That is a great idea! A+
What a fantastic idea. I can’t stand the whole “I want something from the gift shop or I will die” routine that my kids try to pull.
We cheat…. I scour thrift shops and dollar stores for related “souvenirs” for any upcoming trips. We avoid the store completely, and the kids each get a special new book or toy that relates to the experience — generally for the grand total of $1/per kid.
Kelly
Another alternative is to encourage kids to spend their own money–which requires some advance planning. Let them know the museum trip is coming up in X weeks, and that they can spend their own money, if they’d like. (They can even try to earn some $ in advance). Beware, though, you have to be willing to put up with yet another rubber snake, kite, model, pen, doodad or whatever else they choose. The choices are usually much more carefully considered if it’s not your money at stake
Those dollar stores and “use your own money” suggestions are really great – thanks! I’ve got to say, our local 99 cent store has saved my rear many times, regarding birthday party doodads.
I agree with Momofgrownupkids’s comment. If they’re old enough, give them a budget for the entire vacation. Make it a learning experience.
I hear you, Dr. Mike, believe me. I’m always surprised by the sense of entitlement I see in kids (and adults) these days. That being said, my kids don’t have any money; they are broke! It’s an age appropriate issue, I suppose.
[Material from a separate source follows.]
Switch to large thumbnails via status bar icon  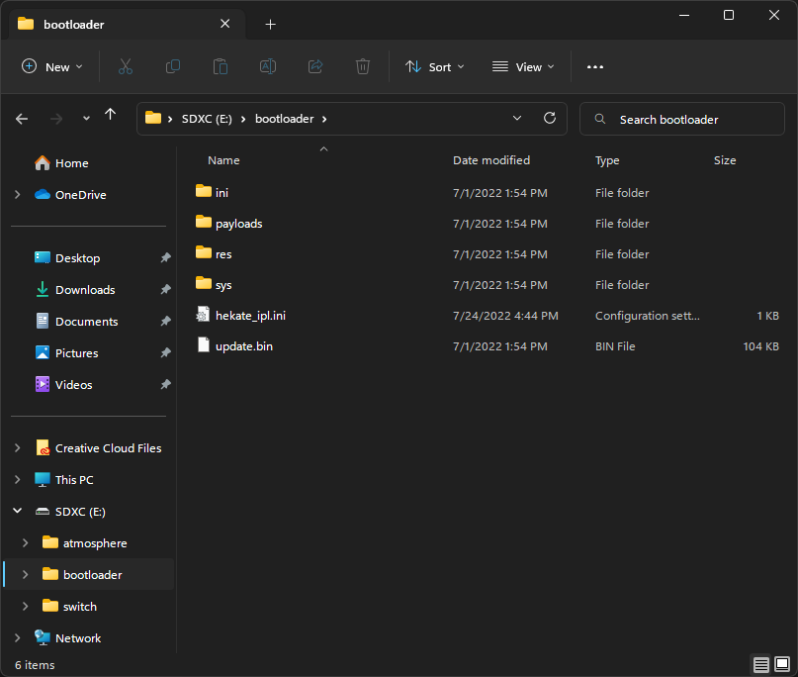click(x=783, y=664)
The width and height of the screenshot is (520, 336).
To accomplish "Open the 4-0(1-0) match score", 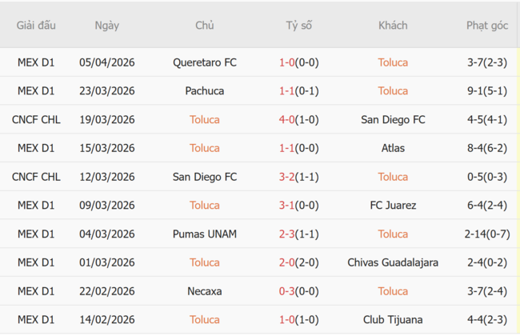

I always thought my parents were so mean for not letting me visit the museum shops. My dad had no patience for shopping at all.
When I had a kid, we made a point to visit the shop, and I guess I got lucky- he is not a collector so he didn’t beg for every little thing. Maybe he takes after Grandpa!
I wonder what he’ll do with his kid one day.
It is good information!
It is good information!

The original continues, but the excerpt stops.